Where did this matrix come from? In my lecture my professor spoke of this function $R$ that takes a vector $\vec u=\left(\begin{matrix}a\\b\end{matrix}\right)$ and rotates by $\frac{\pi}{6}$ radians counter clockwise. Then he talked about a matrix $M=\left(\begin{matrix}\frac{\sqrt{3}}{2} & -\frac12\\\frac12 & \frac{\sqrt{3}}{2}\end{matrix}\right)$. He showed finding the lengths on a triangle with a hypotenuse length $1$, and I have a feeling that the $x$ and $y
$ coordinates is in the first column, but I'm not sure where this second column comes from. If I need to provide any more information let me know. I really don't know what else to say without making this look like a jumbled mess.
 A: A terse answer goes like this:
Rigid rotations of the plane look like this:
$$
A(\theta)=\begin{bmatrix}\cos(\theta)&-\sin(\theta)\\\sin(\theta)&\cos(\theta)\end{bmatrix}
$$
Matrices with orthonormal columns, like $A(\theta)$ has, produce all the rotations of the plane around the origin. This matrix produces a rotation of $\theta$ radians when placed to the right of a 1-by-2 row vector.
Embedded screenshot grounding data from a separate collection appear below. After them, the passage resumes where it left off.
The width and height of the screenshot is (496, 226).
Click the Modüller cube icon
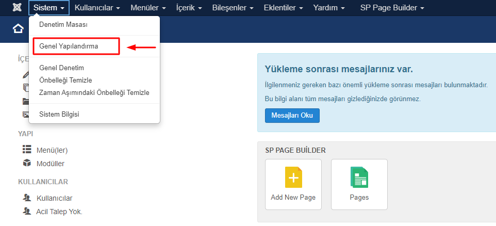(x=27, y=163)
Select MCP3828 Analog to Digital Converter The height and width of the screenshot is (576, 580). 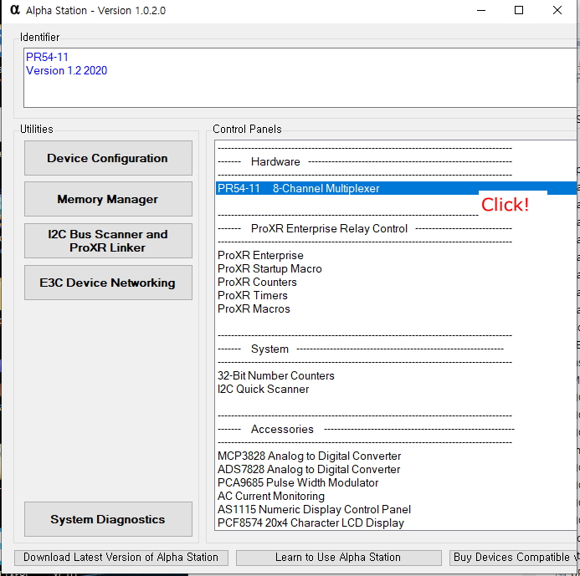(309, 456)
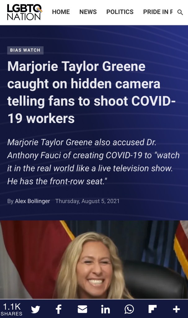The width and height of the screenshot is (188, 318).
Task: Click the 1.1K shares counter
Action: (12, 310)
In your case, $\theta=\pi/6$. 
You can explore this by examining where the point $(1,0)$ goes under this rotation, and then argue that everything else rigidly follows. (After rotation, this could be viewed as the length-1 hypoteneuse of a right triangle, which is probably how the proof you saw went.)
A: You know that the effect of the matrix $M$ on a vector $\vec{u}$ is to rotate it counterclockwise by $\frac{\pi}{6}$ radians.  To determine the matrix $M$, let $\vec{e_1} = (1,0)$ and $\vec{e_2} = (0,1)$ be the standard basis vectors.  Then the first column of $M$ is $M \vec{e_1}$ and the second column of $M$ is $M \vec{e_2}$.
To figure out $M \vec{e_1}$, you simply have to rotate $\vec{e_1}$ and write down the resulting vector in coordinates.  For that, you wil need to recall some basic triangle goemetry.  Then you need to perform a similar calculation to determine $M \vec{e_2}$.